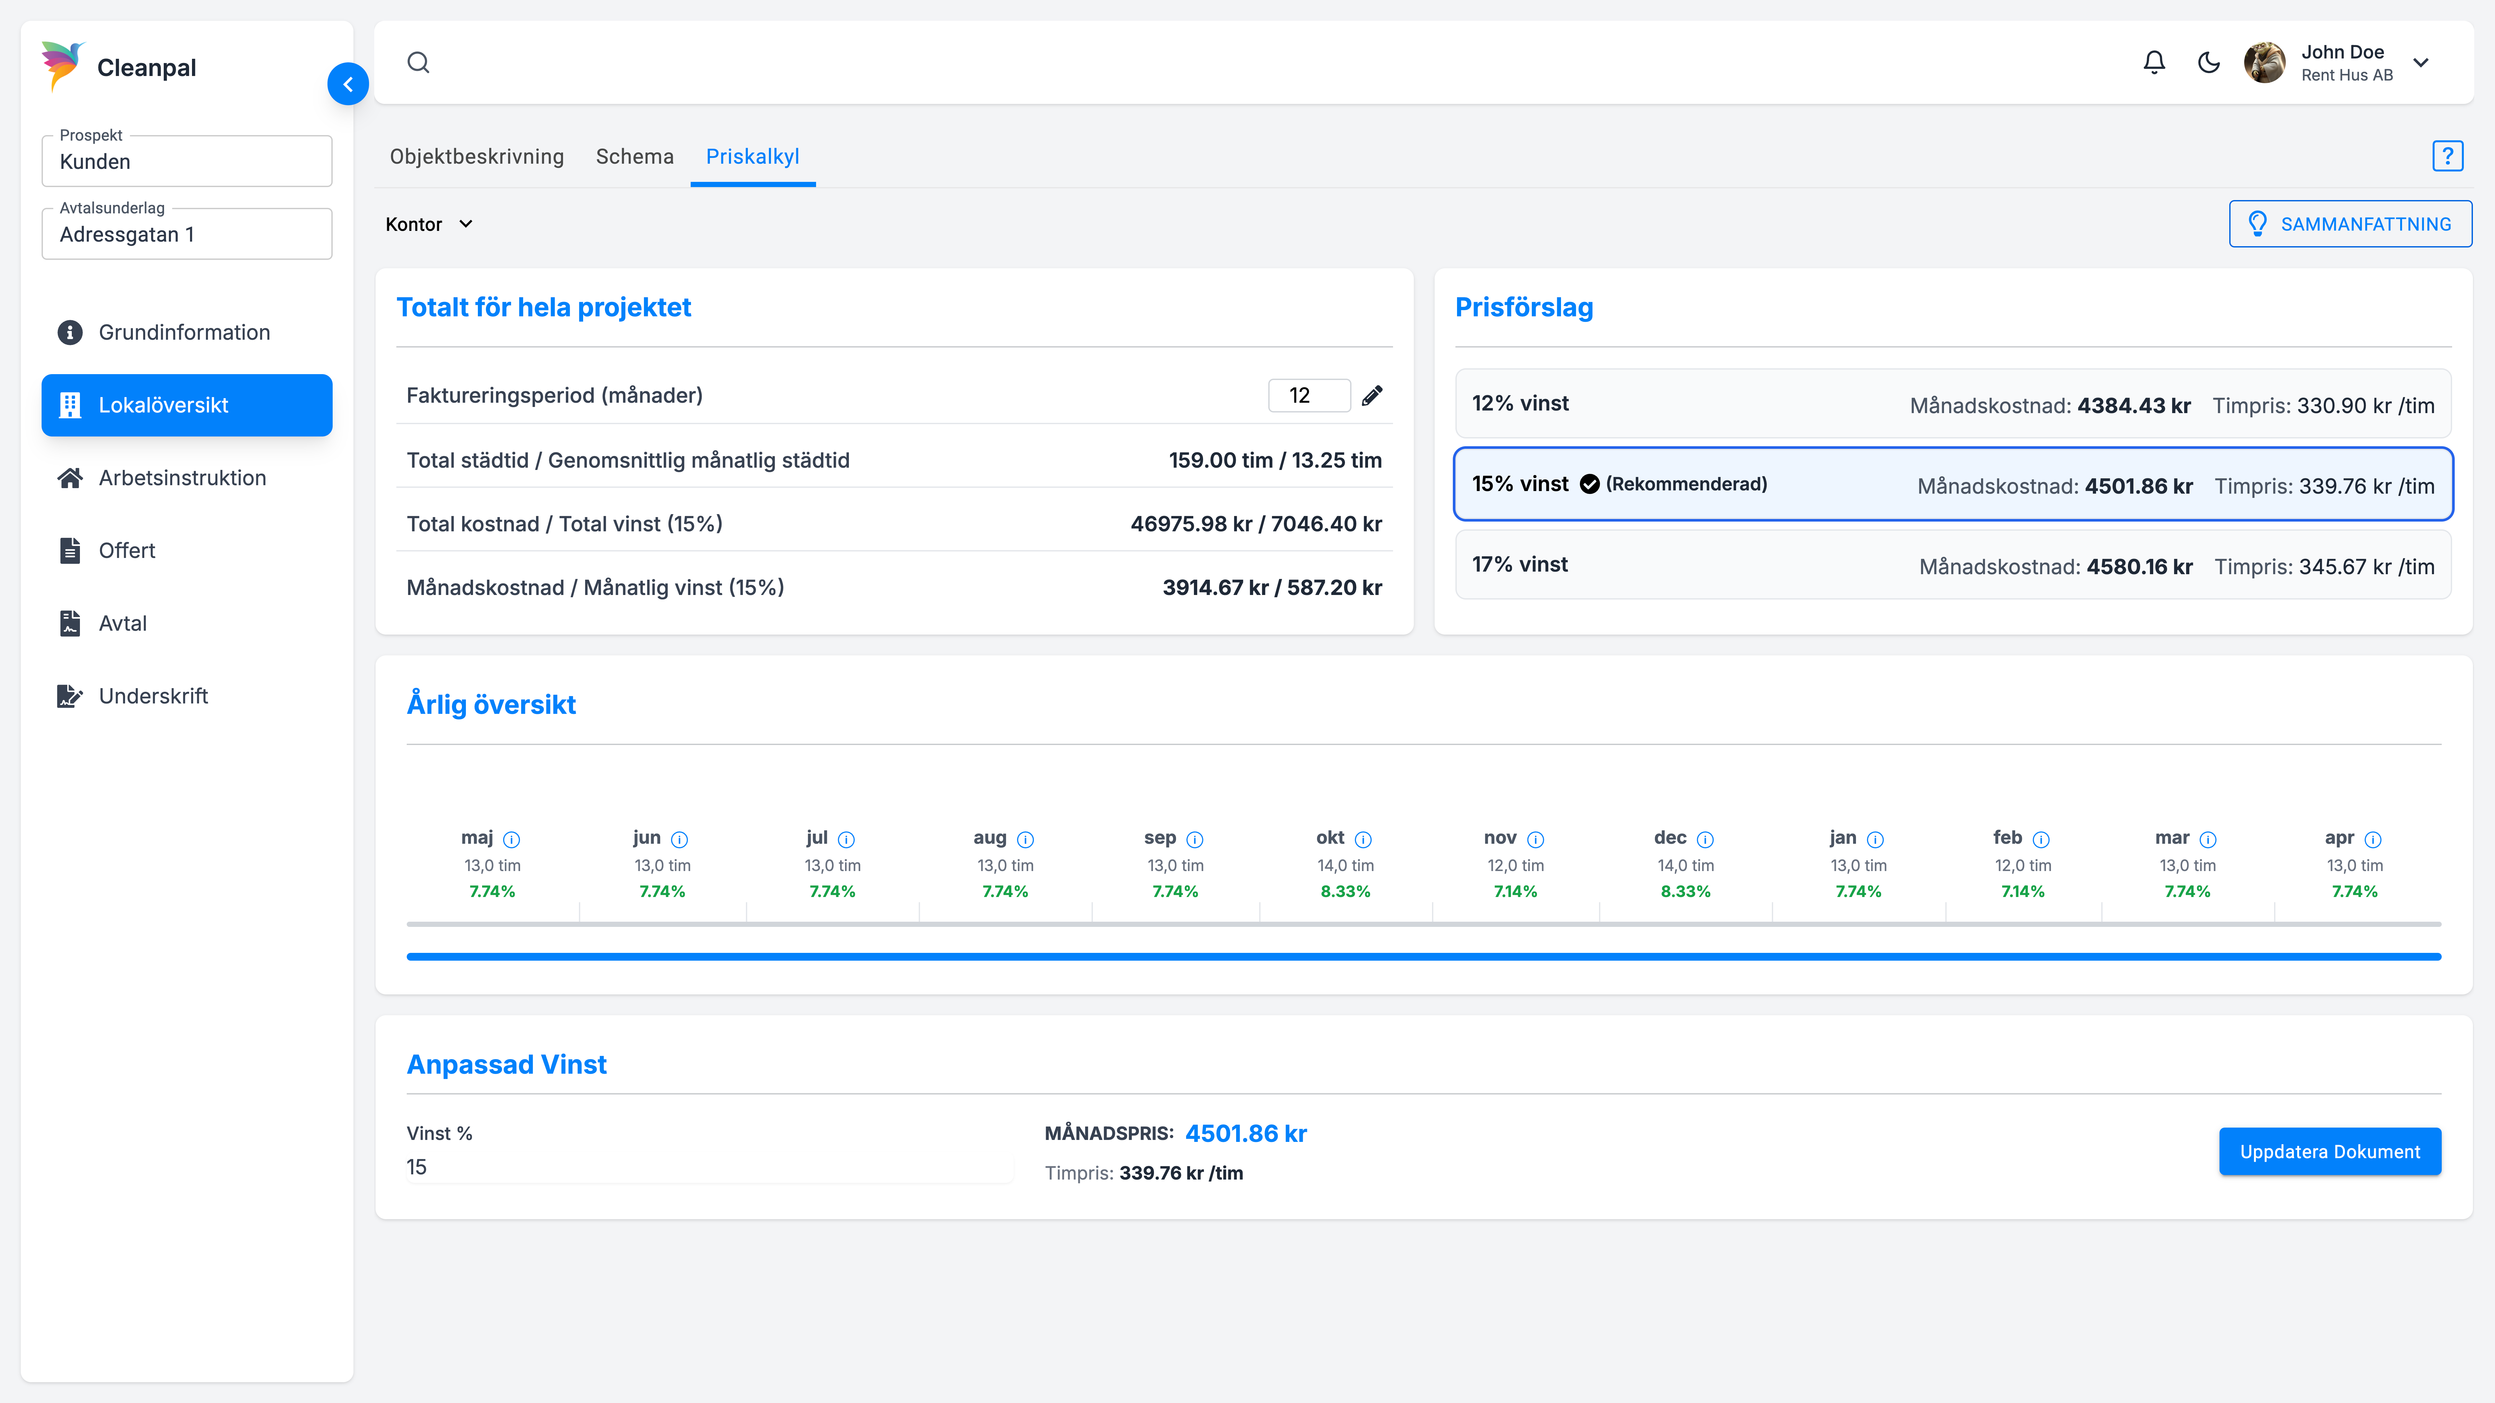Collapse sidebar with blue arrow button
The image size is (2495, 1403).
(348, 84)
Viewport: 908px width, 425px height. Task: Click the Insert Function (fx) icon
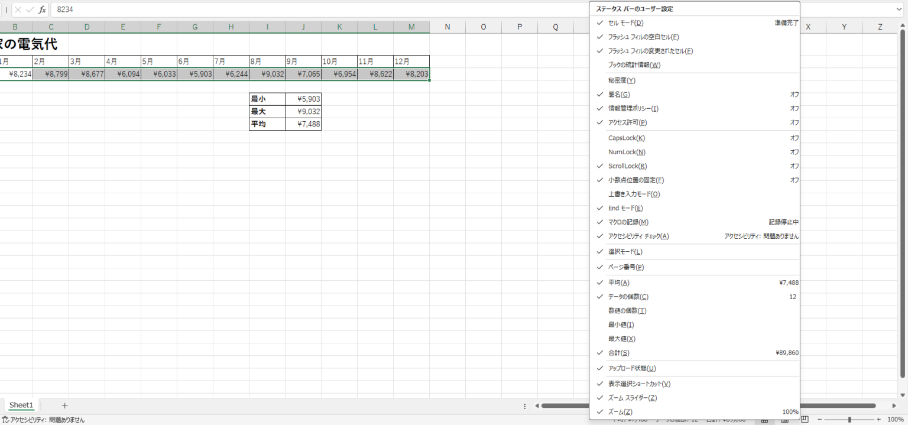click(41, 9)
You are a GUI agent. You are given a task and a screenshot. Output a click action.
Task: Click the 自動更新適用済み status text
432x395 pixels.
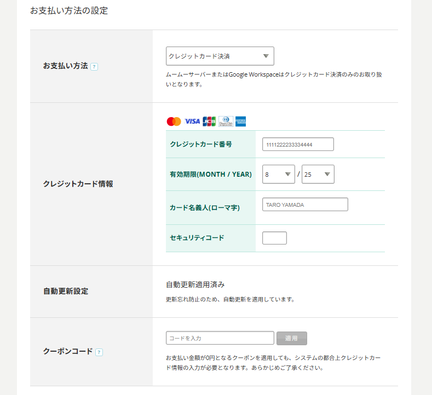pyautogui.click(x=195, y=284)
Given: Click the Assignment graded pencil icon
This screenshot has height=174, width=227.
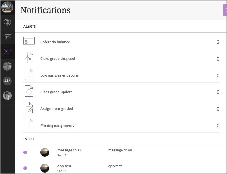Looking at the screenshot, I should (x=29, y=108).
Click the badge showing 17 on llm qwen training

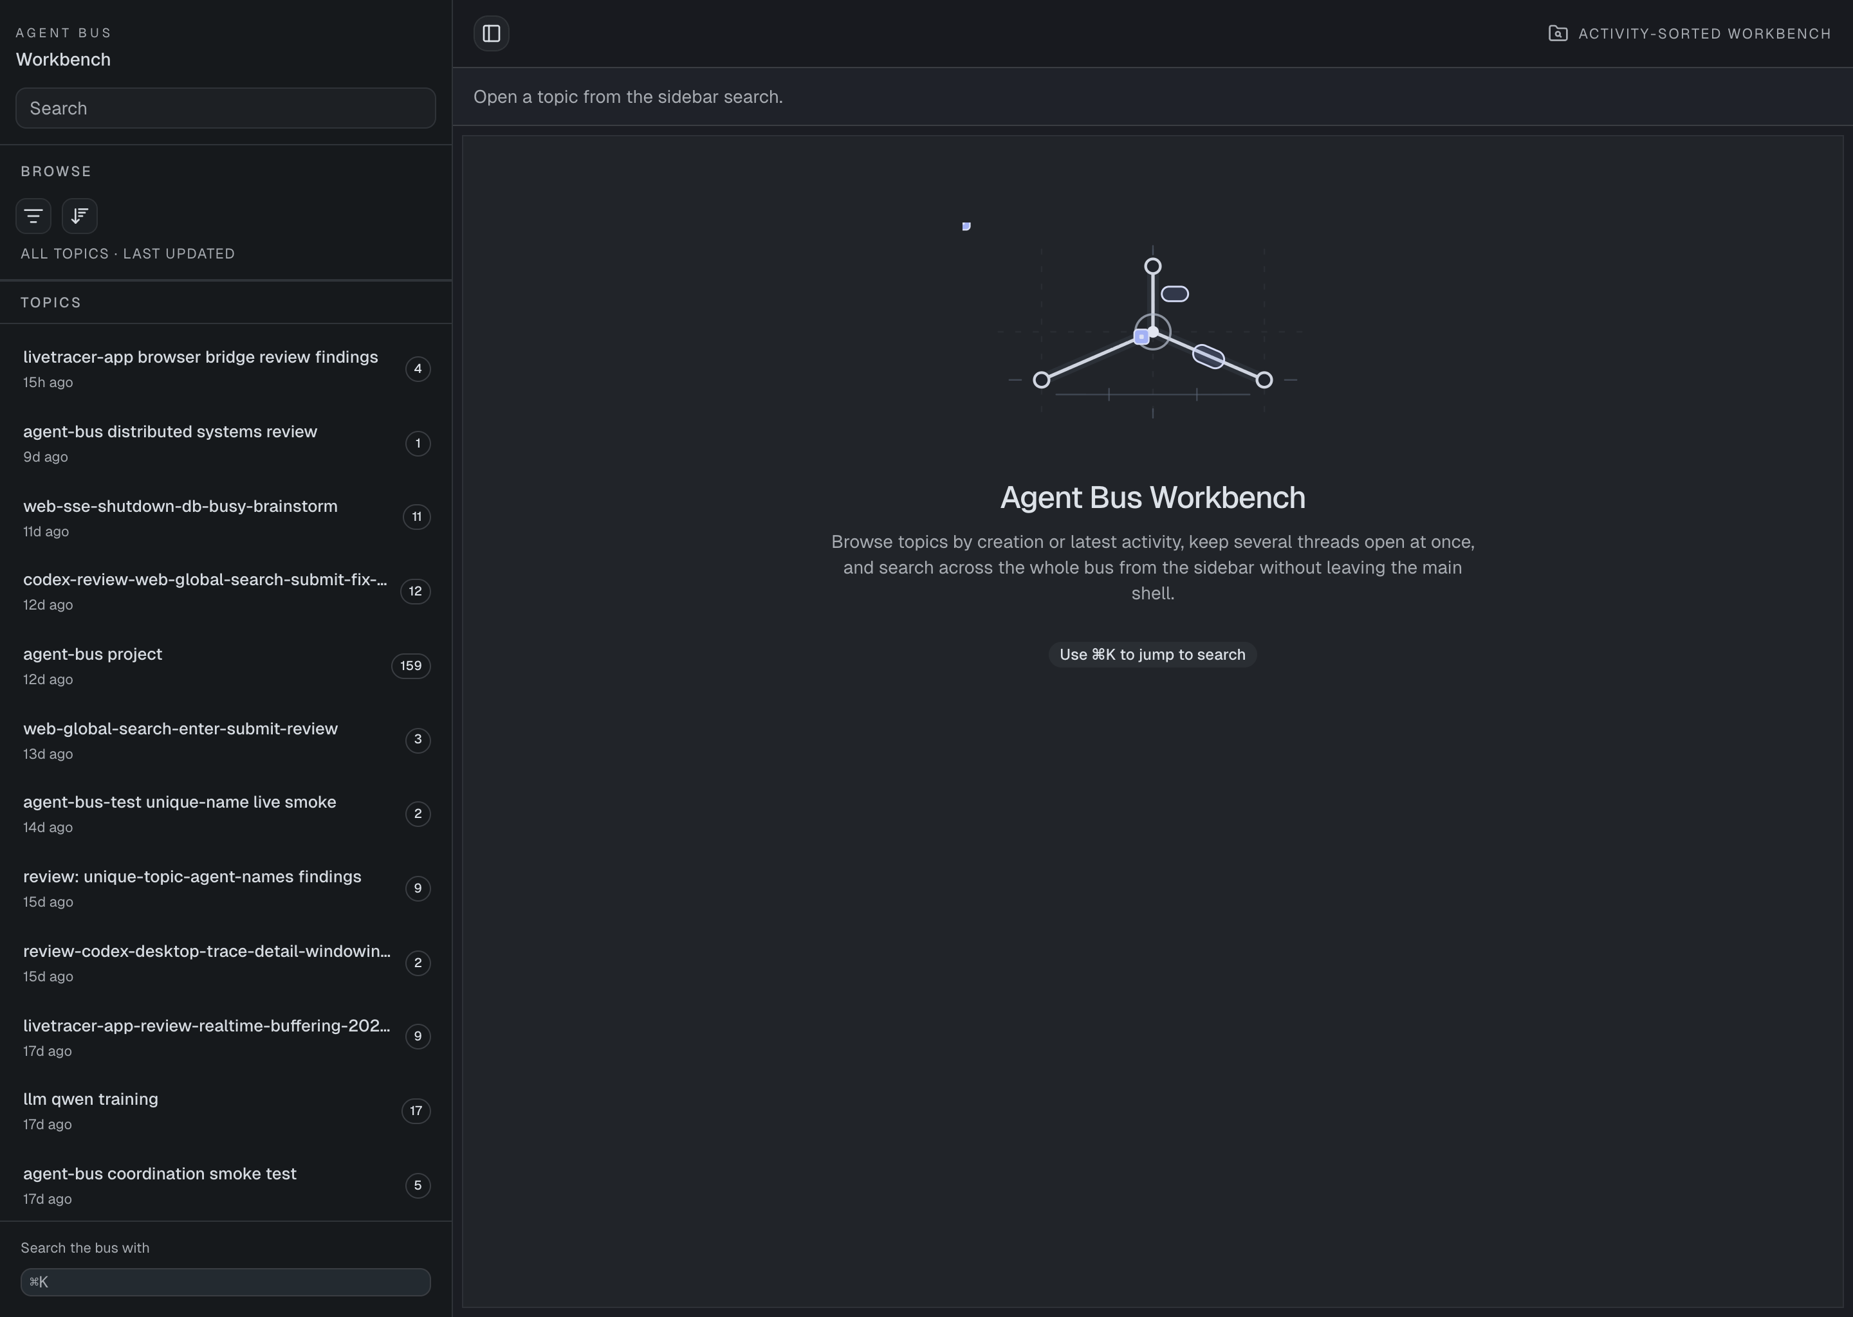pos(416,1112)
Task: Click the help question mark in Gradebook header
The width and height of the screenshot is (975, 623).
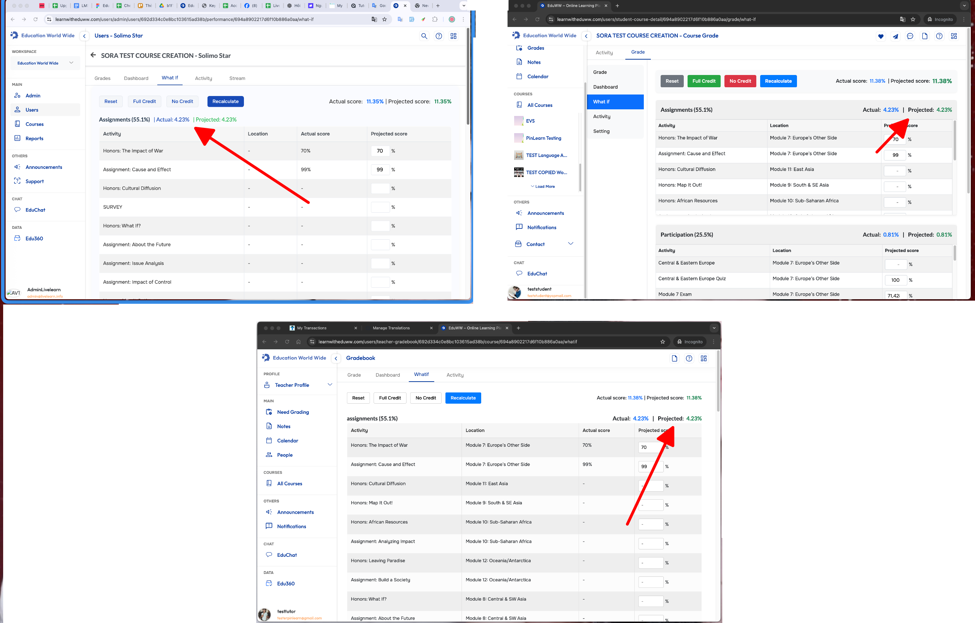Action: pos(689,358)
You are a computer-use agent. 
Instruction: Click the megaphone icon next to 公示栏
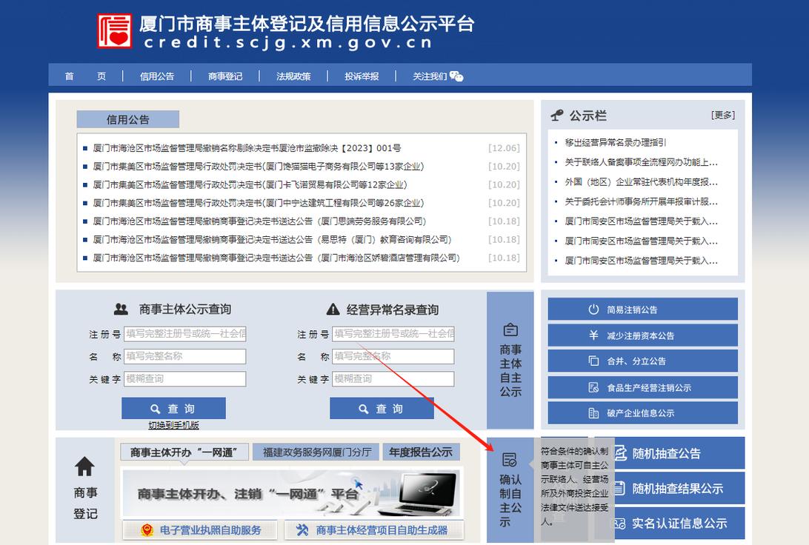[x=556, y=116]
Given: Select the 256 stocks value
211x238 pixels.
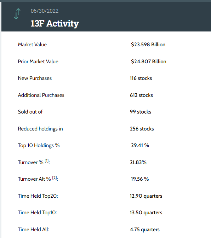Looking at the screenshot, I should (x=142, y=129).
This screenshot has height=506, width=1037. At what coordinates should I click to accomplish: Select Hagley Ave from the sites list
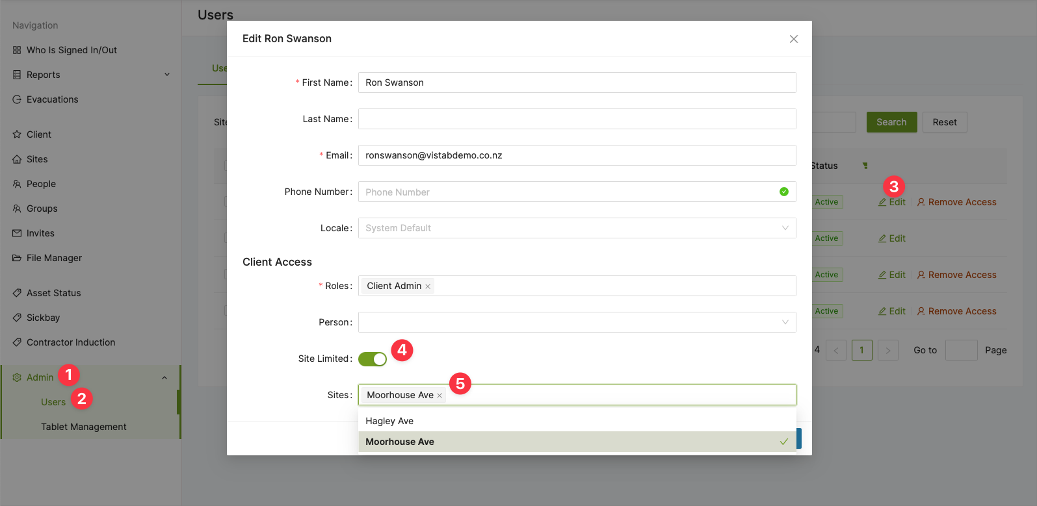pos(389,421)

* [Set problem] Set down all of the material above word for word, line by line. Leave out the pictures.

* [The answer]
Collapse sidebar with blue arrow button
The image size is (2495, 1403).
(348, 84)
Viewport: 908px width, 425px height. Task: Click the Insert Function (fx) icon
click(41, 9)
You are a GUI agent. You are given a task and a screenshot. Output a click action.
Task: Click the 自動更新適用済み status text
432x395 pixels.
pyautogui.click(x=195, y=284)
Given: Click the Assignment graded pencil icon
This screenshot has height=174, width=227.
Looking at the screenshot, I should (x=29, y=108).
Click the badge showing 17 on llm qwen training

pos(416,1112)
Task: Click the help question mark in Gradebook header
The width and height of the screenshot is (975, 623).
Action: pos(689,358)
You are a computer-use agent. 
Instruction: Click the megaphone icon next to 公示栏
[x=556, y=116]
Given: Select the 256 stocks value
211x238 pixels.
Looking at the screenshot, I should (x=142, y=129).
This screenshot has height=506, width=1037. At what coordinates should I click to accomplish: Select Hagley Ave from the sites list
pos(389,421)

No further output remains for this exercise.